■ **DOCUMENT SEGMENT**:
┌──

Elective nodal irradiation versus involved-field irradiation in patients with esophageal cancer receiving neoadjuvant chemoradiotherapy: a network meta-analysis

This meta-analysis was conducted in accordance with the Preferred Reporting Items for Systematic Reviews and Meta-analysis (PRISMA) criteria [27] (Additional file 1: Tables S1). PubMed, Embase, Cochrane Library, Web of Science were searched for the available studies published before April 1, 2019, using the strategy as shown in Additional file 1: Tables S2. The reference lists of retrieved studies were manually scanned for relevant additional studies missed by the electronic search.

Studies were included if they met the following criteria: (1) types of studies: RCTs; (2) types of participants: resectable EC; (3) types of interventions: compared at least two of the following treatments: nCRTS, neoadjuvant chemotherapy plus surgery (nCTS), and S alone; and (4) outcomes: overall survival (OS), locoregional recurrence (LR), distant metastases (DM), R0 resection, and postoperative mortality (POM) data. Studies which failed to meet the above criteria were excluded from the network meta-analysis.

The data were extracted by two investigators independently. The following data were extracted from each study: first author or name of individual RCT, years of publication, duration of the study, country of origin, treatments, numbers of patients, pathologic type, and data of OS, LR, DM, R0 resection, and POM.

The methodological quality of RCTs was assessed by Cochrane risk of bias tool [28], which consists of the following five domains: sequence generation, allocation concealment, blinding, incomplete data, and selective reporting. A RCT was finally rated as “low risk of bias” (all key domains indicated as low risk), “high risk of bias” (one or more key domains indicated as high risk), and “unclear risk of bias”.

└──

■ **DATA BELOW**:

┌──

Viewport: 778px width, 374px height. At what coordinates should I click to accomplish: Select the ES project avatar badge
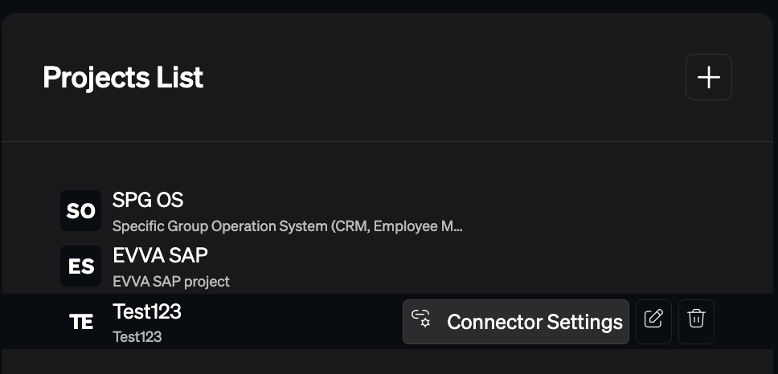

└──

■ **WHAT THIS TASK INVOLVES**:
Using the esophageal cancer meta-analysis text, decide whether each statement agrees with it, answering yes or no and quoting the deciding words: (a) the database search covered studies published before April 1, 2019; (b) a single investigator extracted the data; (c) the risk of bias tool used has six domains.

■ **ANSWER SECTION**:
(a) Yes: "searched for the available studies published before April 1, 2019"
(b) No: "The data were extracted by two investigators independently."
(c) No: "which consists of the following five domains"